*Saved entries*

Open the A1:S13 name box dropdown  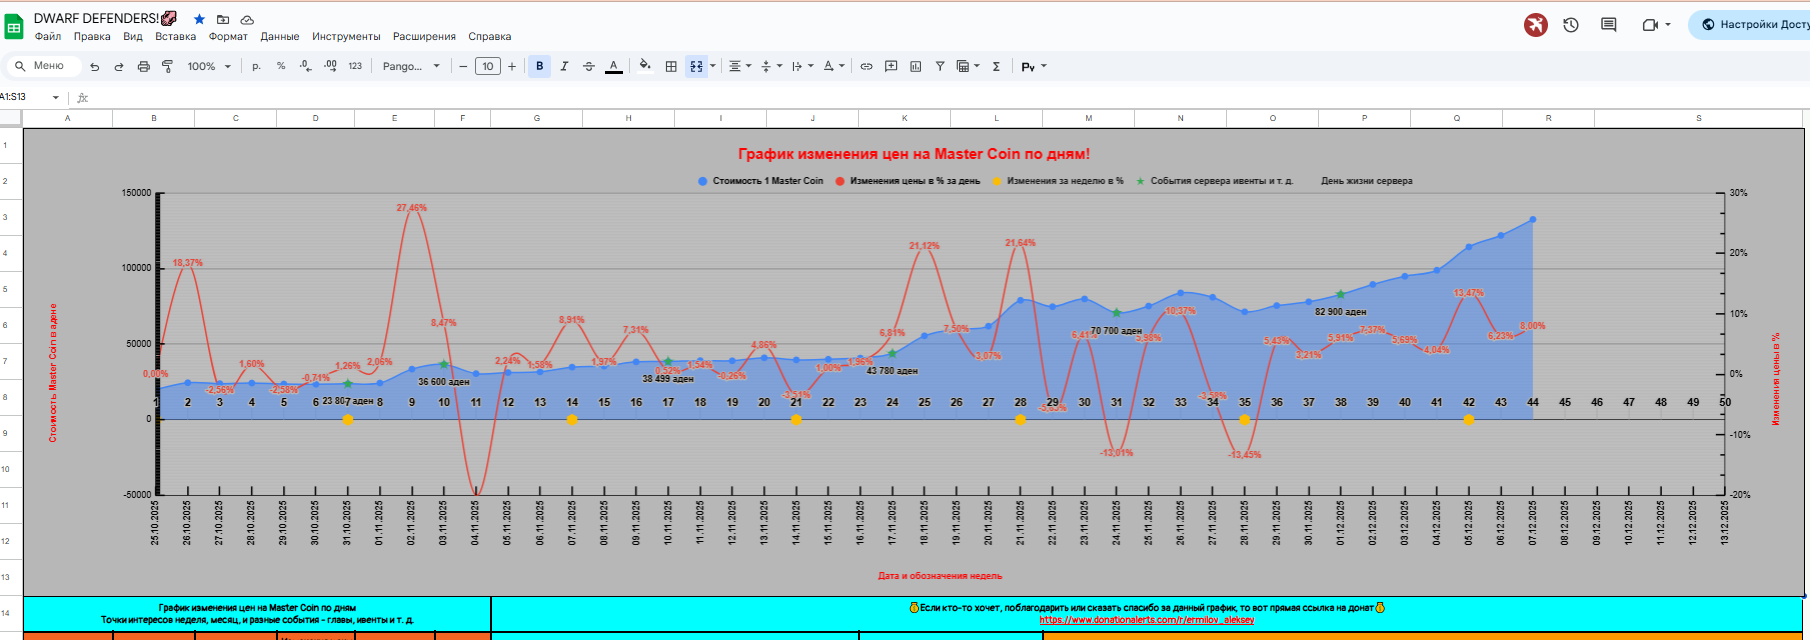[55, 97]
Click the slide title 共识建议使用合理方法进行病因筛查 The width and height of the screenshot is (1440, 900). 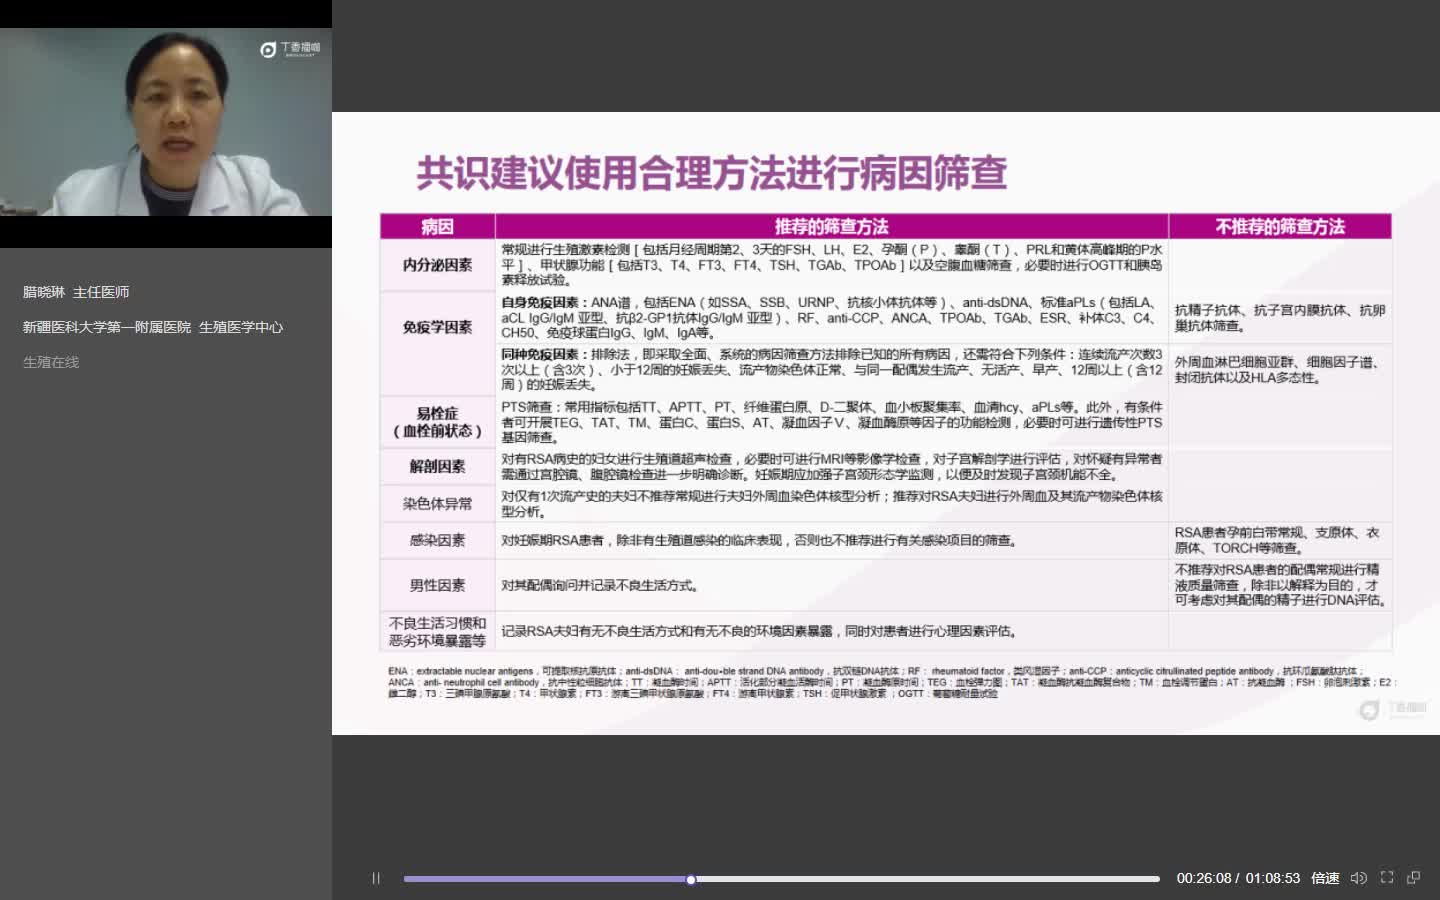[x=711, y=173]
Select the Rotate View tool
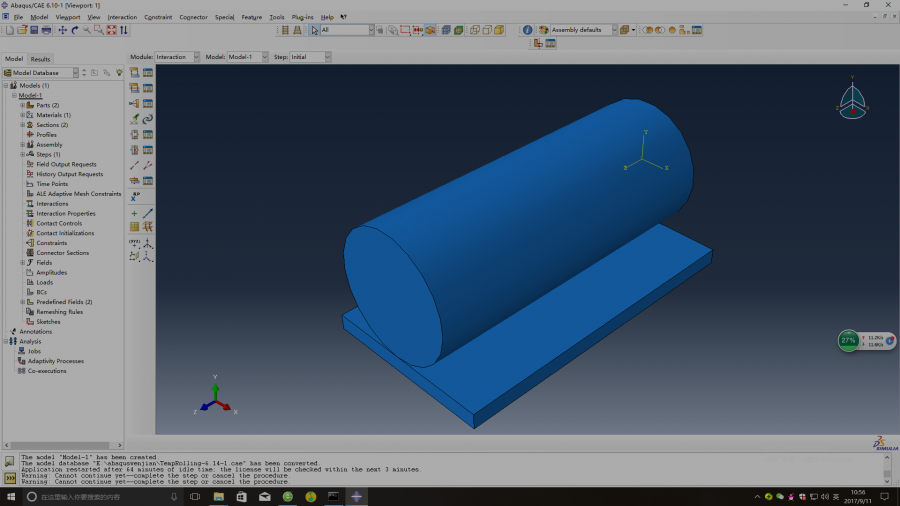This screenshot has height=506, width=900. (x=75, y=30)
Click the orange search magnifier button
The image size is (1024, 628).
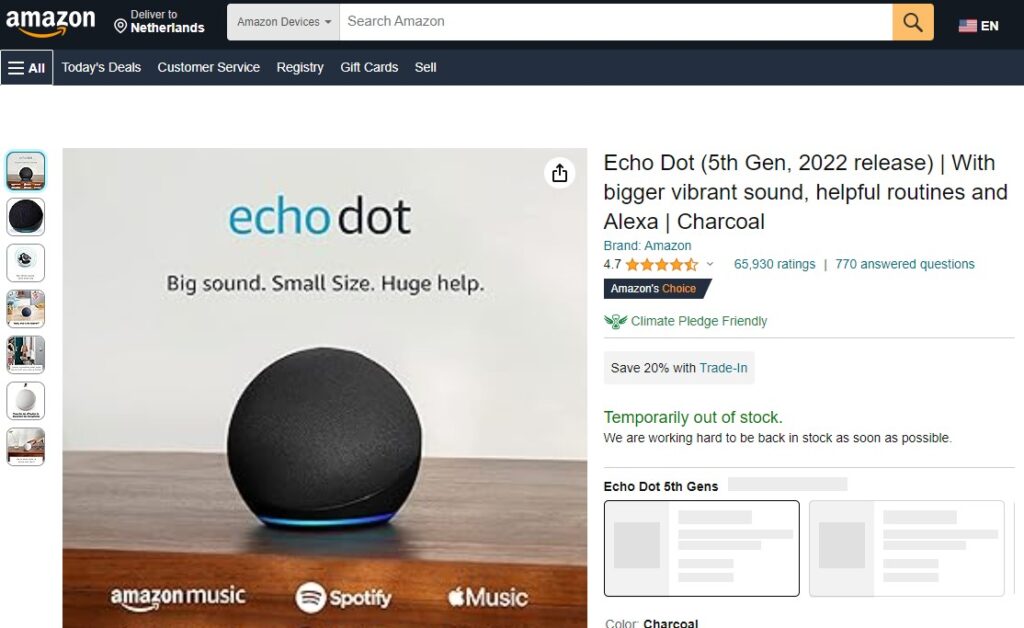pos(912,22)
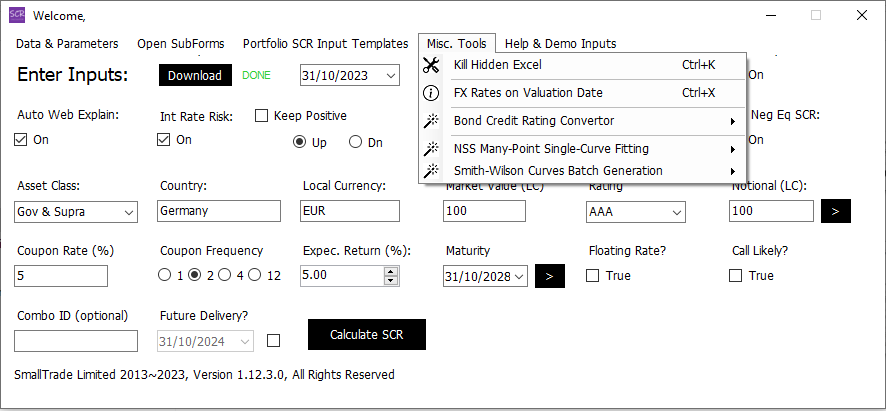The width and height of the screenshot is (886, 411).
Task: Click the Download button
Action: tap(195, 76)
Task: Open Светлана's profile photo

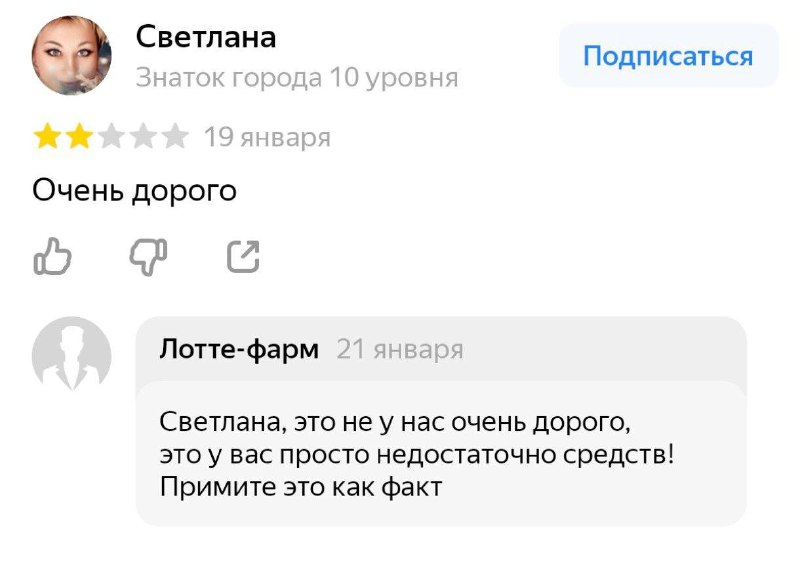Action: pos(71,55)
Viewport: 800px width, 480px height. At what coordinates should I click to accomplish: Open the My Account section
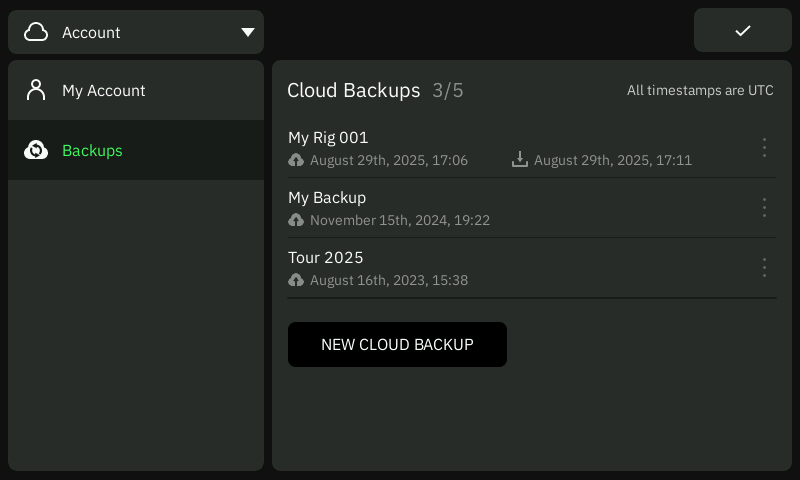(x=104, y=90)
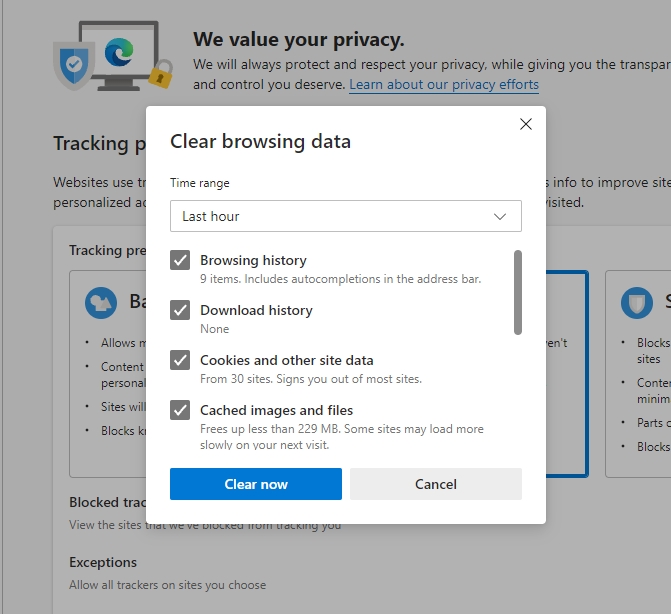Toggle the Cookies and other site data checkbox
671x614 pixels.
(180, 360)
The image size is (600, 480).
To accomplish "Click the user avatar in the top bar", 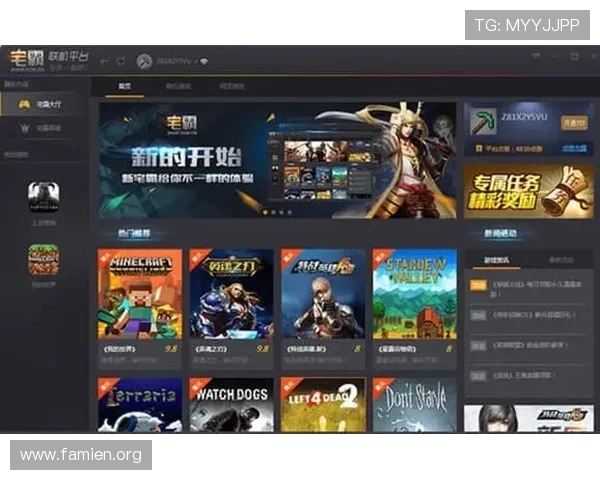I will (144, 61).
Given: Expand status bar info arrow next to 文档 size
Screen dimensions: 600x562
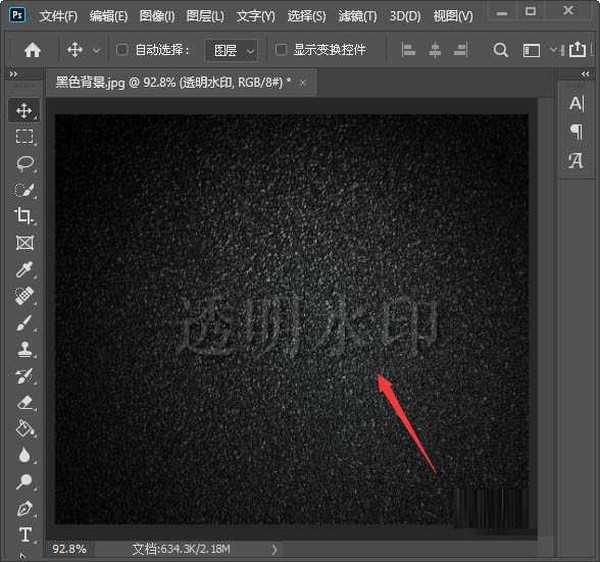Looking at the screenshot, I should coord(275,549).
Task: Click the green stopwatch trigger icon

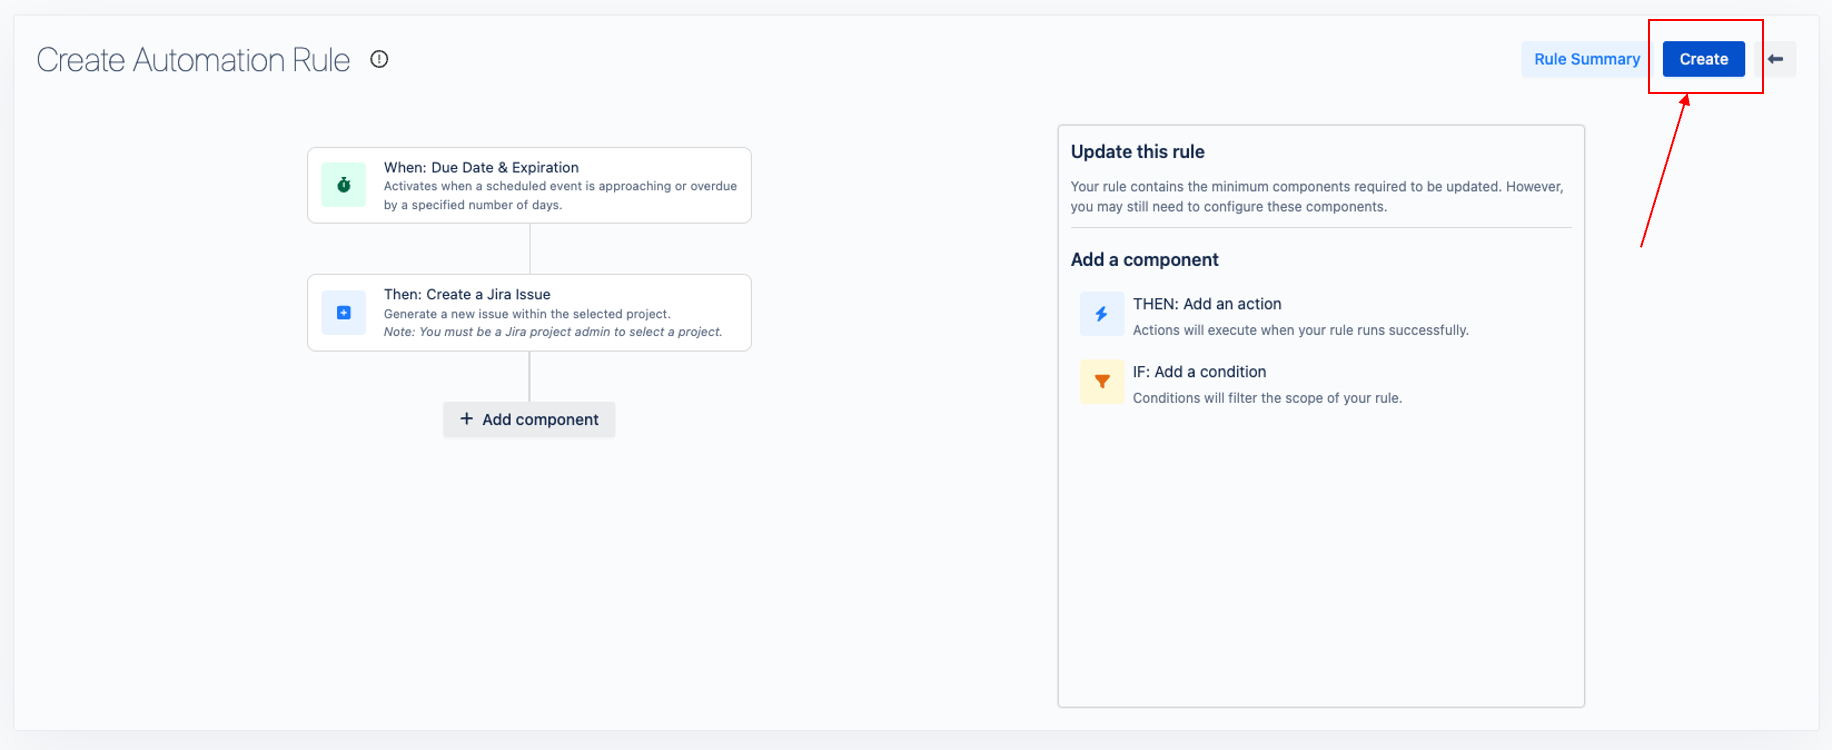Action: click(343, 185)
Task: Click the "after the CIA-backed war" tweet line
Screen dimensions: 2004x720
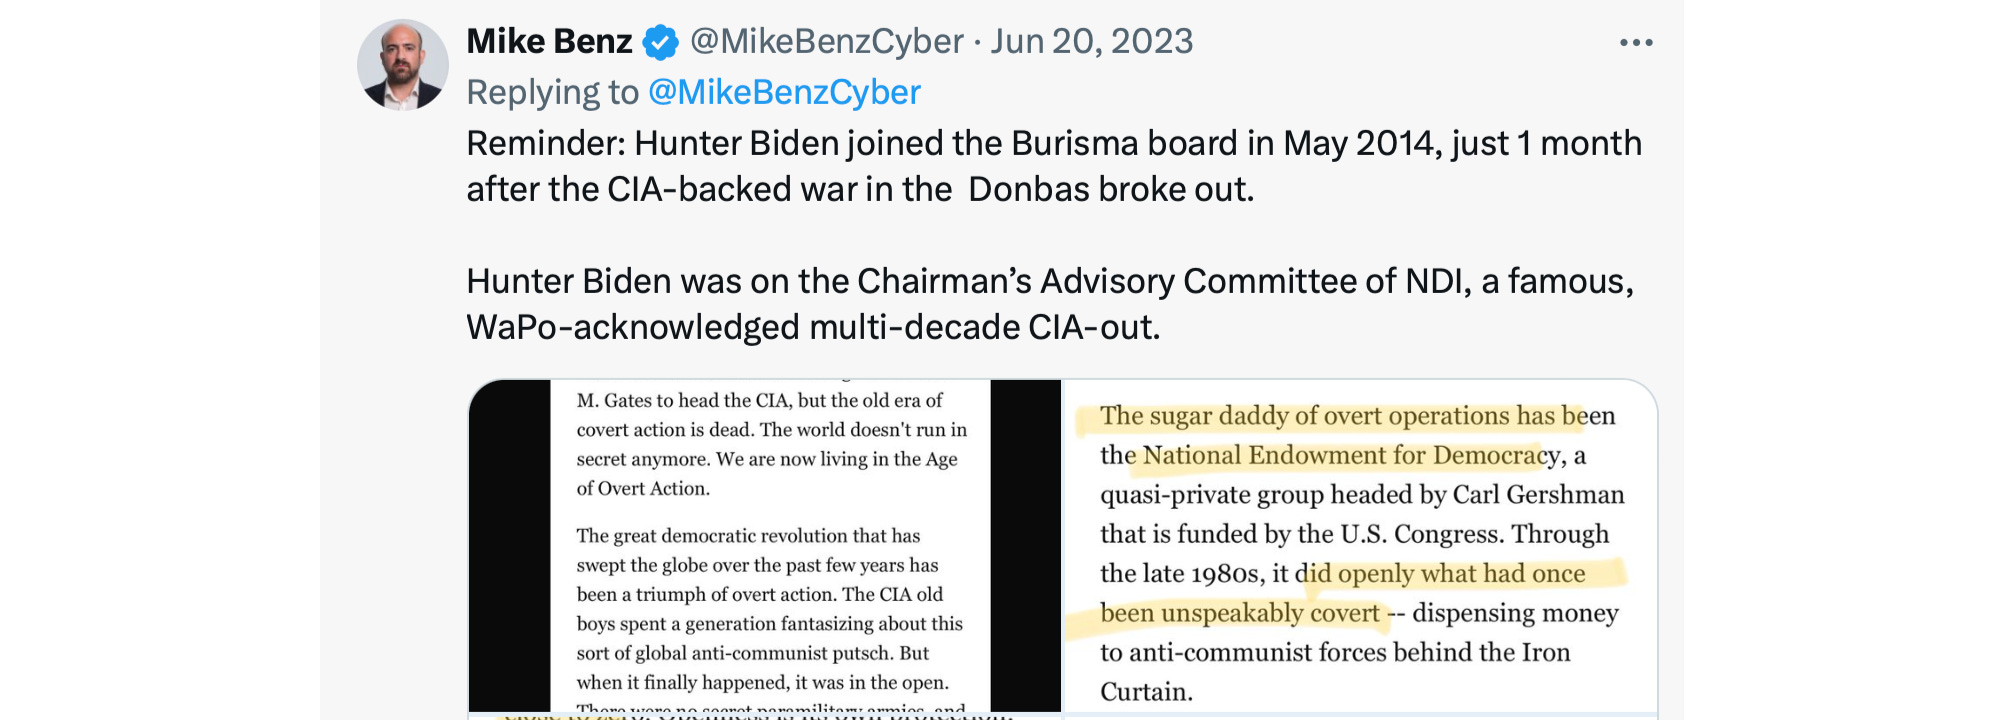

*Exercise details*
Which lines run from the one holding "Screen dimensions: 600x562" through the end of the records? Reproduce them word for word, both ends included, with no pictures.

*Answer box*
Screen dimensions: 600x562
Looking at the screenshot, I should coord(275,549).
Task: Click the green stopwatch trigger icon

Action: click(343, 185)
Task: Click the "after the CIA-backed war" tweet line
Screen dimensions: 2004x720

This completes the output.